12. So as to substantiate his submissions, he had relied upon judgments delivered in the case of The Commissioner of Income Tax, Lucknow v. Sh. Madho Pd. Jatia 1976(4) SCC 92 and M/s. Baidyanath Ayurved Bhawan (Pvt.) Ltd., Jhansi v. The Excise Commissioner, U.P. and others 1971(1) SCC 4. He had also relied upon the judgment delivered in the case of Commissioner of Income Tax, Bombay v. Maharashtra Sugar Mills Ltd., Bombay 1971 (3) SCC 543. Upon perusal of the aforestated judgments, which support the learned counsel appearing for the Income Tax authorities, it is clear that the tax statute should be interpreted very strictly as there is no equity in tax matters and nothing can be read which is not in the section.
13. Thus, the learned counsel appearing for the respondent authorities had submitted that the impugned judgment is just and correct and therefore, the appeal deserved to be dismissed.
14. We had heard the learned counsel and had also perused records pertaining to the case and had also gone through the judgments referred to by them, and upon hearing them we are of the view that the judgment delivered by the High Court is absolutely just and proper.
15. The main submission of the learned counsel appearing for the appellant society was that the appellant society, being an amalgamated society, must get benefit of setting off losses of the co-operative societies which had been amalgamated into the appellant society. According to him by virtue of the provisions of Section 16(8) of the Rajasthan Co-operative Societies Act, 1965, read with Sections 72 and 72(A) of the Act, the accumulated losses of the amalgamating societies should have been permitted to be adjusted or set off against the profits of the appellant society. His main submission was that by virtue of Section 16(8) of the Rajasthan Co-operative Societies Act, 1965 all legal proceedings initiated against or by the amalgamating co-operative societies would continue and therefore, right of the amalgamating societies with regard to getting their losses carried forward and set off against the profits of the amalgamated society would continue.

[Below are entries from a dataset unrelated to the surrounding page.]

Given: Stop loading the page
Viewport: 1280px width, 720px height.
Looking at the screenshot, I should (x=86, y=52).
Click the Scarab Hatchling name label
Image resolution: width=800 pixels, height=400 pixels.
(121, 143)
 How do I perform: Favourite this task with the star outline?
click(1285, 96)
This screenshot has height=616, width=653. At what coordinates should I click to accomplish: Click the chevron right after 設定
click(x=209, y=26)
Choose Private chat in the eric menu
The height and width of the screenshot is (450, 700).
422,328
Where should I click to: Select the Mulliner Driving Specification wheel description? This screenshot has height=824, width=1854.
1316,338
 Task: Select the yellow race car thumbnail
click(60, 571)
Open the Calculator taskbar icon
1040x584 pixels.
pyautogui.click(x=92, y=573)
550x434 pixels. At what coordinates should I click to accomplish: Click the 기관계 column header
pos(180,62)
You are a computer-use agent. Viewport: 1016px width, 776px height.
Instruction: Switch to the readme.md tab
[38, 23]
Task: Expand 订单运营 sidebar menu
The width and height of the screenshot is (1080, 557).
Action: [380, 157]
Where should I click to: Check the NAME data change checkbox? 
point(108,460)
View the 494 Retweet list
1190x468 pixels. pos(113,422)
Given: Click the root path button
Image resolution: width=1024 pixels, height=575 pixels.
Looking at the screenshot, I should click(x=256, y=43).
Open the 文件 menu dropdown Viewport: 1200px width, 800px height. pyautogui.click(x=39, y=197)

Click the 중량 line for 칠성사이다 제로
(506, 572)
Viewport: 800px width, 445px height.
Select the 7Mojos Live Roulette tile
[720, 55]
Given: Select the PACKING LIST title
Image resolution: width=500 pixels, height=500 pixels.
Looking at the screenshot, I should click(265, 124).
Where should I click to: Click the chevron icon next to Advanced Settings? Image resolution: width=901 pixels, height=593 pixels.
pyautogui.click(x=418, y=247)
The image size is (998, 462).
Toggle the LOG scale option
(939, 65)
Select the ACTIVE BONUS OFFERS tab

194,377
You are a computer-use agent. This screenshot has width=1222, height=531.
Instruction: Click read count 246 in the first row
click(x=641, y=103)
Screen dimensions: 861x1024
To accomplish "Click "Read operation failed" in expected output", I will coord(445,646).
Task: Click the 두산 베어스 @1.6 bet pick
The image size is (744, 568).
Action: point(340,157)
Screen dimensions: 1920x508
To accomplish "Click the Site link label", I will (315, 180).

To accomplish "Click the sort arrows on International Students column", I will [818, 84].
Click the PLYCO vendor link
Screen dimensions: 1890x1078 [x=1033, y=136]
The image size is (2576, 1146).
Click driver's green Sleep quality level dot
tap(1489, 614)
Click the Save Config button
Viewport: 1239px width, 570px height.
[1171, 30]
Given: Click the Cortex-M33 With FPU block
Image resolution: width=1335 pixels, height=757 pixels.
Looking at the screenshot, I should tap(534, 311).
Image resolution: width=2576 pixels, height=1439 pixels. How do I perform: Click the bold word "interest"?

16. We are not in agreement with the submissions made by the learned counsel appearing for the appellant for the reason that for the purpose of getting carried forward losses adjusted or set off against the profits of subsequent years, there must be some provision in the Act. If there is no provision, the societies which are not in existence cannot get any benefit. The losses were suffered by the societies which were in existence at the relevant time and their existence or legal personality had come to an end upon being amalgamated into another society.
17. The normal principle is that a non-existent person cannot file an income tax return and therefore, cannot carry forward its losses after its existence comes to an end. All those four societies, upon their amalgamation into the appellant society, had ceased to exist and registration of those societies had been cancelled. In the circumstances, those societies had no right under the provisions of the Act to file a return to get their earlier losses adjusted against the income of a different legal personality i.e. the appellant society.
18. So far as companies are concerned, there is a specific provision in the Act that upon amalgamation of one company with another, losses of the amalgamating companies can be carried forward and the amalgamated company can get those losses set off against its profits subject to the provisions of the Act. This is permissible by virtue of Section 72 A of the Act but there is no such provision in the case of co-operative societies.
19. It is pertinent to note that such a provision has been made only with regard to amalgamation of companies and later on similar provisions were made with regard to banks, etc., but at the relevant time there was no such provision which would permit the amalgamating co-operative society to carry forward and adjust such losses against the profits of the amalgamated co-operative society.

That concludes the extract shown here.